My family moved from Germany to the United States when I was five, and we eventually ended up in Asheville, NC. Surrounded by the Appalachian mountains, I spent most of my youth exploring their diverse forests. My sophomore year in high school, I spent a summer taking a course in Field Wildlife Biology through Summer Ventures in Science and Math at UNC-Charlotte; we spent most of our time in Chimney Rock Park, NC. In the last few summers of high school, I worked for David Danley of the USDA Forest Service. I spent many summer days on the Blue Ridge Parkway collecting seeds of native grasses and flowers. With David as a mentor, I began to become more intimately acquainted with the diverse flora of the Appalachian forests.
I first became interested in ecological research my sophomore year at Washington & Lee University (2000). Under the direction and support of Dr. Hurd, I initiated my first research project testing whether praying mantids ate pollen, and if so, what benefits mantids obtained in survival, weight gain, and fecundity. This work led to my Honors Thesis entitled, "Pollen feeding and its effect on a generalist predator, the Chinese praying manitd Tenodera sinensis" and a publication in Environmental Entomology. In the midst of my praying mantid madness, I also began to work on various projects led by Dr. Marsh investigating the effects of roads and streams on the behavior and movement of red-backed salamanders (see Publications ).
My junior year (2001) of college I took Ornithology with Dr. Cabe. I gave bird walks at Boxerwood Gardens during college and taught Ornithology at Nature Camp the summer following graduation. Following Nature Camp, I hopped on a plane to Australia to work on Dr. Borgia’s project on sexual selection in Bowerbirds. I spent many hours observing bowerbirds as well as any wildlife that walked, hopped, flew or slithered by. I continued working with salamanders the following summer, but would sneak away several early mornings to accompany the Junco Lab at Mountain Lake.
In between studying salamanders, I was also a lab manager at the University of Washington in Dr.

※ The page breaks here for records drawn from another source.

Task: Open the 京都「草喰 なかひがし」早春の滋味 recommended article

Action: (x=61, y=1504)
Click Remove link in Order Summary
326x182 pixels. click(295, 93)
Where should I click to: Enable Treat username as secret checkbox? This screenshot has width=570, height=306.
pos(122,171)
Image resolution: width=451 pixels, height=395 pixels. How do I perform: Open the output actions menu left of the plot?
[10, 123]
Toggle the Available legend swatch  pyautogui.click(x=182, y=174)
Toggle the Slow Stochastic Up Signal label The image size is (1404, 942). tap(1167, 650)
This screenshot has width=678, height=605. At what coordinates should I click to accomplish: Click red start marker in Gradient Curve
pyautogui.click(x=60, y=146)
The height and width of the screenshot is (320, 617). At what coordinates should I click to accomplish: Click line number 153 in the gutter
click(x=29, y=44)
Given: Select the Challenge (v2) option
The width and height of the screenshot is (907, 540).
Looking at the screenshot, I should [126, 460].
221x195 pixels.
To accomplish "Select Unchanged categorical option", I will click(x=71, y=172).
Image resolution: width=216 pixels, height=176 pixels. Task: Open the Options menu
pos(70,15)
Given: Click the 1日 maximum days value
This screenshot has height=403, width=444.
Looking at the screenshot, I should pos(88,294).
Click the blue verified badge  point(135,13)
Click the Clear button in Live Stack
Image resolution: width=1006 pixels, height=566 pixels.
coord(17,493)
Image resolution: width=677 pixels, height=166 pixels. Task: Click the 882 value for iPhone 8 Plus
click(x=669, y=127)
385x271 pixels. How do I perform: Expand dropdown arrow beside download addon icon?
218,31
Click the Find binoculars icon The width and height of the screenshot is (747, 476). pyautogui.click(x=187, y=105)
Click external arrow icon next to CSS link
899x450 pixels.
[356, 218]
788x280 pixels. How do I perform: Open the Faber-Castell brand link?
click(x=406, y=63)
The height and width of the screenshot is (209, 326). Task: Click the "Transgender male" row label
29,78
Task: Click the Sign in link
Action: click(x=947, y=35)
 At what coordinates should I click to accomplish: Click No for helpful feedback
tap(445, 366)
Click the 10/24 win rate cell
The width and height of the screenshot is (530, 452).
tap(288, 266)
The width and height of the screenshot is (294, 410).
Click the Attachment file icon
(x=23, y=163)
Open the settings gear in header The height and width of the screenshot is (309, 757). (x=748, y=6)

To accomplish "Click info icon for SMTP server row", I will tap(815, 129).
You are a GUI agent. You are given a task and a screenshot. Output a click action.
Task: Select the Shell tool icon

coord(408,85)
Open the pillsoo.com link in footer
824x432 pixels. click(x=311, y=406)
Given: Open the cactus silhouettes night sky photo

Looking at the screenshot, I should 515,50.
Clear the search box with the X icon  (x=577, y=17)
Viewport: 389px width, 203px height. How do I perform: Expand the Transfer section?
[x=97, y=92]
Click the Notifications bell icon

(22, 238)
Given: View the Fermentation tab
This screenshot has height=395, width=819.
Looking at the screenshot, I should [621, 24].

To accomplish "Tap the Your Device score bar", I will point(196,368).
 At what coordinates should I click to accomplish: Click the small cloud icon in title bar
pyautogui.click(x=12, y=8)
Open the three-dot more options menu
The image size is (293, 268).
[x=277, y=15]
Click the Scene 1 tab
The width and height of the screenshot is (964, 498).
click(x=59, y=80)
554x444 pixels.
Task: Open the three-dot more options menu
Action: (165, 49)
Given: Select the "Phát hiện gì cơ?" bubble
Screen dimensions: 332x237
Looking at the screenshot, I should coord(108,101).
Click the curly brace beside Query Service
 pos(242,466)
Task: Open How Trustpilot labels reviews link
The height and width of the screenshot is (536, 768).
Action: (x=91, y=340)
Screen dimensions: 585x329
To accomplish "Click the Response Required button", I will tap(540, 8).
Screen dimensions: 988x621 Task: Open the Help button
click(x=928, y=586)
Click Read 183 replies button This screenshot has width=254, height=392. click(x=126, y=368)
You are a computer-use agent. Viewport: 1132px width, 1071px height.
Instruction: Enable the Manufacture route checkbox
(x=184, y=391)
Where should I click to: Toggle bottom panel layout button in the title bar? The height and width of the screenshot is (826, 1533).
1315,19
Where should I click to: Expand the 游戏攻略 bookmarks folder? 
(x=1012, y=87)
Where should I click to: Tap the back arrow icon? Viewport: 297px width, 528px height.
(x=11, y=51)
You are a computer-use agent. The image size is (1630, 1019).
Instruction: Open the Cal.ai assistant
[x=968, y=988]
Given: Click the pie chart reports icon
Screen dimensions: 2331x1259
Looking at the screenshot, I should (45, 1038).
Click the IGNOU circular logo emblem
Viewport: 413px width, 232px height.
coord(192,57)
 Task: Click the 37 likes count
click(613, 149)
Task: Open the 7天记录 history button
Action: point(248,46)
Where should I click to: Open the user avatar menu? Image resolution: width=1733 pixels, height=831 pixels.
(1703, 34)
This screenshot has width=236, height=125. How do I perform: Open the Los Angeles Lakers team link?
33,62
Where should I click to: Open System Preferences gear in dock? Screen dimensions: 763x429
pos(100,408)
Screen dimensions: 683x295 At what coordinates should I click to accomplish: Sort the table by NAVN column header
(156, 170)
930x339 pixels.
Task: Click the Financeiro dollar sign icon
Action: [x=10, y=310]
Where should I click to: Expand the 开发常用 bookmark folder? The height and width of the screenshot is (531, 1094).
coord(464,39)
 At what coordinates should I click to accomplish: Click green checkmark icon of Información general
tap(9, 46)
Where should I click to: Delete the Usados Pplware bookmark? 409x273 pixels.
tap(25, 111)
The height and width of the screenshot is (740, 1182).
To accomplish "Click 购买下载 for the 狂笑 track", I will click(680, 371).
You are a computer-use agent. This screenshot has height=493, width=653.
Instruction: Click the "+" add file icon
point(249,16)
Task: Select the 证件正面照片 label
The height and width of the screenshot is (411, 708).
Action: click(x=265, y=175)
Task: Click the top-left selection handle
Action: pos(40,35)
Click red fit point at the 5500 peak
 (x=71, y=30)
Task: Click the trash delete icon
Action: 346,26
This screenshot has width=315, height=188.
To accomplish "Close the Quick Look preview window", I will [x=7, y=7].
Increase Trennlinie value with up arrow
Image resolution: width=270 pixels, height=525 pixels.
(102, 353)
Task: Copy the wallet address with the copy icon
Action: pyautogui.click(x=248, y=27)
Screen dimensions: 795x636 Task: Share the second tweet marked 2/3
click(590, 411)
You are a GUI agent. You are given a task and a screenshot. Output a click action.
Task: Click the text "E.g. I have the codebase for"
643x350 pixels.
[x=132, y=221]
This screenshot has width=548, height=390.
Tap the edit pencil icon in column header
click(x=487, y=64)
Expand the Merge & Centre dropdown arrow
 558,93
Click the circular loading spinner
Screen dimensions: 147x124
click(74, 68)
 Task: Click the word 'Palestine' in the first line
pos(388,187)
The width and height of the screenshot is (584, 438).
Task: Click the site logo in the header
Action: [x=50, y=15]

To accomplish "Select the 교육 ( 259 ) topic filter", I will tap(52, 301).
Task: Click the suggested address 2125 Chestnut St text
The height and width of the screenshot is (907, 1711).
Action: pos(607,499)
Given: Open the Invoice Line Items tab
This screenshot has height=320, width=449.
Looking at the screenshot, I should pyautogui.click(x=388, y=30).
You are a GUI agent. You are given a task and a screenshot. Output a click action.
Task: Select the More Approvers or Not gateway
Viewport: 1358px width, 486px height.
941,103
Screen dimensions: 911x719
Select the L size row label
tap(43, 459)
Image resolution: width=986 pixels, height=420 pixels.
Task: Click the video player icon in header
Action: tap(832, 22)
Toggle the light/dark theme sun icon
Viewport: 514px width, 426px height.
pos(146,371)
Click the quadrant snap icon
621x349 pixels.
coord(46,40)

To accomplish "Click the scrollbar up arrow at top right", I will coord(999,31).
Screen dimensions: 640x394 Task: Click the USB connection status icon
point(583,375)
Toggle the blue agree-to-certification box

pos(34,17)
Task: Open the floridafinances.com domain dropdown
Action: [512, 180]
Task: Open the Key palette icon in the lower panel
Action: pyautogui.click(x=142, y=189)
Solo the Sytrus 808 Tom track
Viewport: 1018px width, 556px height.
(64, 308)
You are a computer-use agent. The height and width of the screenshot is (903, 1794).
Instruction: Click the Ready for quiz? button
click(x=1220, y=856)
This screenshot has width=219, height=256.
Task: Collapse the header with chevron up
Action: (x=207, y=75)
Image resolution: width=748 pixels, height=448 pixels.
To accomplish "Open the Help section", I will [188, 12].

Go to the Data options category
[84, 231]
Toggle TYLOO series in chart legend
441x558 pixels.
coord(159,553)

Tewksbury’s lab, which was testing several hypotheses determining the function of secondary metabolites in fruits and their importance in mediating interactions between plants and seed dispersers, seed predators and fruit pathogens.
In between these intellectual ventures in ornithology, sexual selection, evolutionary and community ecology, I also was becoming passionate about tropical landscapes. My introduction to the tropics was a six-week Botany course: four weeks in Lexington, VA and two weeks in La Selva, Costa Rica (2000). I met Lou Jost in Ecuador two years later, when I returned to the Neotropics as a student of biodiversity. With Lou as my mentor, I backpacked through the Llagnates in Ecuador, becoming acquainted with the flora while collecting Teagueia orchids.
These early experiences in the temperate zone and in the tropics aroused my fascination in biodiversity and my interest in the following questions: What are the mechanisms that maintain species coexistence? How do these mechanisms vary along latitudinal, elevational, and precipitation gradients? What role do animals and pathogens play in a plant’s lifetime and how do these interactions affect coexistence? This led me to pursue a doctorate at the University of Minnesota with Drs. Helene Muller-Landau and Claudia Neuhauser as my co-advisors. My dissertation investigated the effects of vertebrates, insects, and pathogens on patterns of early plant recruitment in tropical forests.